WHAT THE TASK ASKS: Beneath this line is the data. Output exactly the lines from the line with "This screenshot has width=864, height=486." to the line with "Task: Toggle bold formatting", both ends included, and nothing more.

RECORDS PROVIDED:
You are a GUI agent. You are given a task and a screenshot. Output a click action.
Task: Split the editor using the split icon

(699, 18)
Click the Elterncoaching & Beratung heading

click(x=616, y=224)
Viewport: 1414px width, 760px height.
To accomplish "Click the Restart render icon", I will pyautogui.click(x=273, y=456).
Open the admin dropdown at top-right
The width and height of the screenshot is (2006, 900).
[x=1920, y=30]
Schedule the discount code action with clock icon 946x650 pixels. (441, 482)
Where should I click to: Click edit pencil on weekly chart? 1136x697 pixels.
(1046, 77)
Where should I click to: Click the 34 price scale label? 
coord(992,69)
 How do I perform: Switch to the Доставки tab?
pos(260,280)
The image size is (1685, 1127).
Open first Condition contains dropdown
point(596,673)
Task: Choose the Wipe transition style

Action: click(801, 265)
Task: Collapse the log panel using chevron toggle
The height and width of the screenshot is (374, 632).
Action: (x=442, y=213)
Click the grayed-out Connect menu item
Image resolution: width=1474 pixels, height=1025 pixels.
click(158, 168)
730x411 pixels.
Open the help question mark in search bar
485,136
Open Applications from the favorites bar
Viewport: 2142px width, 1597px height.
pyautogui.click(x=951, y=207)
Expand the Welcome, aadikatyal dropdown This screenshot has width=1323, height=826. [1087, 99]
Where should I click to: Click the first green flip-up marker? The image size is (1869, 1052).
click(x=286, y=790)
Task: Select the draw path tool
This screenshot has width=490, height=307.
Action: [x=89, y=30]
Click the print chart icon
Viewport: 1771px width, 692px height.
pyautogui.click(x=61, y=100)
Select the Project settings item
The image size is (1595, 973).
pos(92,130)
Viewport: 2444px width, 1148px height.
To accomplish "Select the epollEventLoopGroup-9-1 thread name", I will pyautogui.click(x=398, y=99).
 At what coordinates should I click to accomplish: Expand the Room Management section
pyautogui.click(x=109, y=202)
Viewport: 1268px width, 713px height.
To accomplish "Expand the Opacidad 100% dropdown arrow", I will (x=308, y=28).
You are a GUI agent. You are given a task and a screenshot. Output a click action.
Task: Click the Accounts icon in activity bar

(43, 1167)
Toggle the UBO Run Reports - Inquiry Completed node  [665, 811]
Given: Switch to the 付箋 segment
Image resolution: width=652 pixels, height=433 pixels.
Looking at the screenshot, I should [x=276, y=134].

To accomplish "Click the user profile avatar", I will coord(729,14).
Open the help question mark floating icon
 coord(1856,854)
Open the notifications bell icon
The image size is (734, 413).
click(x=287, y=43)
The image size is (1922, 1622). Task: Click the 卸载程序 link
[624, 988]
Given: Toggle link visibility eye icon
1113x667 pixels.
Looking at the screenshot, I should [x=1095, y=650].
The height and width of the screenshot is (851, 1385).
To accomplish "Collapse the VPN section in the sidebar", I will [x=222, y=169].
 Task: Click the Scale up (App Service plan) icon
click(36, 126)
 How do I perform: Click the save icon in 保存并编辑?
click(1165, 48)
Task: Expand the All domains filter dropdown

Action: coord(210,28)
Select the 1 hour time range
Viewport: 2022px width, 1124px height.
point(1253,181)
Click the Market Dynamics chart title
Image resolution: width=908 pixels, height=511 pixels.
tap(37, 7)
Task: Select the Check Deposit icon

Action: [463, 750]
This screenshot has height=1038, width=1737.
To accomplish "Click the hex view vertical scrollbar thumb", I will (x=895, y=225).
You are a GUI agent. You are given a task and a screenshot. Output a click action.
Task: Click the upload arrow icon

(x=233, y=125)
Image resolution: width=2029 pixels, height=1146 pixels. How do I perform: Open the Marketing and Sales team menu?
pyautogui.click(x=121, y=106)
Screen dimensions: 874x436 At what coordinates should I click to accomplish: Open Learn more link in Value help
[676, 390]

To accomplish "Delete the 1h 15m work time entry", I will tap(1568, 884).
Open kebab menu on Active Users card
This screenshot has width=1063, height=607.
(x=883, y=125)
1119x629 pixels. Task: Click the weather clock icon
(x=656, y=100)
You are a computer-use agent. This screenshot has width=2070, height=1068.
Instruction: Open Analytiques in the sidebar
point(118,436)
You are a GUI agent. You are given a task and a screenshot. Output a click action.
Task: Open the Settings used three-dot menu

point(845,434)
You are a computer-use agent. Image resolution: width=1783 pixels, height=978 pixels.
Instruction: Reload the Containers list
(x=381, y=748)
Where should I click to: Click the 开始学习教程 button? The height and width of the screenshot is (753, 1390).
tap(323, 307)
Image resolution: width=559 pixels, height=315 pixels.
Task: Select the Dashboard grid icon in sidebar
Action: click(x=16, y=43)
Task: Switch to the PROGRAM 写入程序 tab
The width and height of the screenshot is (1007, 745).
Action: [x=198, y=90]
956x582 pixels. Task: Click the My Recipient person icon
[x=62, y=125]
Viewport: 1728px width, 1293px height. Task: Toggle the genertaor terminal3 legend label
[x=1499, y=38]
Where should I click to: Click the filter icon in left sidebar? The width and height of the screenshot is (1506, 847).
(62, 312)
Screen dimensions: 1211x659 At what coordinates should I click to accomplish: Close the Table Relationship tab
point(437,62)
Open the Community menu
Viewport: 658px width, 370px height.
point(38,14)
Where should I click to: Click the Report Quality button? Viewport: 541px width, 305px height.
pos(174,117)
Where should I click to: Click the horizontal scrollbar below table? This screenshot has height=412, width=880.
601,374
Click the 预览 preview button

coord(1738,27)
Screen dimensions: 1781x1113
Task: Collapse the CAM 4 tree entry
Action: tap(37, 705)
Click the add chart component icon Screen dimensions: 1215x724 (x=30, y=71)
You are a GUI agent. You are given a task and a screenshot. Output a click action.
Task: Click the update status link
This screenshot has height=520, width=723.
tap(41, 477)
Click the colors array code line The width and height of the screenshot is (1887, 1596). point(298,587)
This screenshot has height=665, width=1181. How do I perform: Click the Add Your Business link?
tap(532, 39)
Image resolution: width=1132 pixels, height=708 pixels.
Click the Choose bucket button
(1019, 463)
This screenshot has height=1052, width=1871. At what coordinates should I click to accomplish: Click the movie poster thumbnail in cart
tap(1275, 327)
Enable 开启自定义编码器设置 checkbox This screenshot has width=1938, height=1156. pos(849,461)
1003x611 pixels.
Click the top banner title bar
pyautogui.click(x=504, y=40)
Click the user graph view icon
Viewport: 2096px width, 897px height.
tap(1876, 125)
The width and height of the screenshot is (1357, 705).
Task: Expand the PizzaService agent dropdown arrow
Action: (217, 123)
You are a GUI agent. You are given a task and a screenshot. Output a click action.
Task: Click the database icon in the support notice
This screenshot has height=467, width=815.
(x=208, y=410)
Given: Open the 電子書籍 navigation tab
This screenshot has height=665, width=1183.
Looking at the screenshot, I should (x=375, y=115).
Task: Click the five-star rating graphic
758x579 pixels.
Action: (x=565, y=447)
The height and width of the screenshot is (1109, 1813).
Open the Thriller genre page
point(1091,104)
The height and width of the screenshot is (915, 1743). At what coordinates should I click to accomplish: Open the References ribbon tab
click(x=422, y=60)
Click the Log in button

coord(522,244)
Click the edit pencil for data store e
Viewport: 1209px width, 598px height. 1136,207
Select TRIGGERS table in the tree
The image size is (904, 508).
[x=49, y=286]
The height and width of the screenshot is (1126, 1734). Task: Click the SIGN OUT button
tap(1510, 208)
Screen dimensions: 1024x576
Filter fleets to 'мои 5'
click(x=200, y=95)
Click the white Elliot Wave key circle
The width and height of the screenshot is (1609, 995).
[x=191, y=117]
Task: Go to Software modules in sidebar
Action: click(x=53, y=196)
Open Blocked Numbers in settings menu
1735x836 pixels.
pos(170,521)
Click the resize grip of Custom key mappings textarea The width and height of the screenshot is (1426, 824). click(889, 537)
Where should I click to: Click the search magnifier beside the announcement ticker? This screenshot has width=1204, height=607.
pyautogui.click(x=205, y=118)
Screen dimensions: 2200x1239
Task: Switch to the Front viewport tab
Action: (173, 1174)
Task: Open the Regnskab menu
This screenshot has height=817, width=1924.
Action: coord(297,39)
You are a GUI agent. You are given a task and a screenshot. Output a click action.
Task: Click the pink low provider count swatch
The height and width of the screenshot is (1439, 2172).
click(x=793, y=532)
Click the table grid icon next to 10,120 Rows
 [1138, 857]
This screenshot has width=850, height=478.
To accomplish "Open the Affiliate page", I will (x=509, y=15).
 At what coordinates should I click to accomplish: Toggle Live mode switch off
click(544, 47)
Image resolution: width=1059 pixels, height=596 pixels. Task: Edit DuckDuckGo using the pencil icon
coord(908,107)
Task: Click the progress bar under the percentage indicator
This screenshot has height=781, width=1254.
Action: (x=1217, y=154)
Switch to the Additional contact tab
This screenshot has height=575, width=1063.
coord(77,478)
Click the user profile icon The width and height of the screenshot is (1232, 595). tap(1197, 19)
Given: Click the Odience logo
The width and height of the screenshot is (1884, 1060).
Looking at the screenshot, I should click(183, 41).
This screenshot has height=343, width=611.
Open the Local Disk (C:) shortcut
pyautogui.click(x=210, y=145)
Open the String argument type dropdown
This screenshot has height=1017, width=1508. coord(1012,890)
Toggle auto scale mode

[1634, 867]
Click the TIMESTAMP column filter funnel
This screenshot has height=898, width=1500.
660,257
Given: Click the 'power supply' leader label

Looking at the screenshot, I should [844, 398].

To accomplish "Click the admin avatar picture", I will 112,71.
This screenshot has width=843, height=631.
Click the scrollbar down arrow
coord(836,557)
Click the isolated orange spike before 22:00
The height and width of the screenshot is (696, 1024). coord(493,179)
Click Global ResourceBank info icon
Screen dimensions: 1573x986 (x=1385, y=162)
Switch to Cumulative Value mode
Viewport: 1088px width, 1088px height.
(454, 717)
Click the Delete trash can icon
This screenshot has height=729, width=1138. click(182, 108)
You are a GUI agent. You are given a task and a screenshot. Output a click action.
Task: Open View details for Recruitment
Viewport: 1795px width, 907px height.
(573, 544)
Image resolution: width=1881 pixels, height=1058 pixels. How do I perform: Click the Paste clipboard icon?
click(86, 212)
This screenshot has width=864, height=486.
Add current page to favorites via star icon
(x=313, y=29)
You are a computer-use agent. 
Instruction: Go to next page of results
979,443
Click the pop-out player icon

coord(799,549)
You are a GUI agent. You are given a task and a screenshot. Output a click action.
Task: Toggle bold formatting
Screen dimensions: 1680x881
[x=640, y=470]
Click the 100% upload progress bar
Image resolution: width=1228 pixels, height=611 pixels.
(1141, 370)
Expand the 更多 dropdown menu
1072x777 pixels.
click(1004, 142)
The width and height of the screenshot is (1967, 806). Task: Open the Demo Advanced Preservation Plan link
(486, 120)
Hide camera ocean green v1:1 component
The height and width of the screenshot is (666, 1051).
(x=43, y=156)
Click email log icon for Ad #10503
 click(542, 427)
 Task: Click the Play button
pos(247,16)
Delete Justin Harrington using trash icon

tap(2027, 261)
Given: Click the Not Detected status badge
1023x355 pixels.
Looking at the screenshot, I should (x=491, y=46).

FINISHED TASK:
This screenshot has width=864, height=486.
Add current page to favorites via star icon
(x=313, y=29)
You are a computer-use agent. 
Instruction: Go to next page of results
979,443
Click the pop-out player icon

coord(799,549)
You are a GUI agent. You are given a task and a screenshot. Output a click action.
Task: Toggle bold formatting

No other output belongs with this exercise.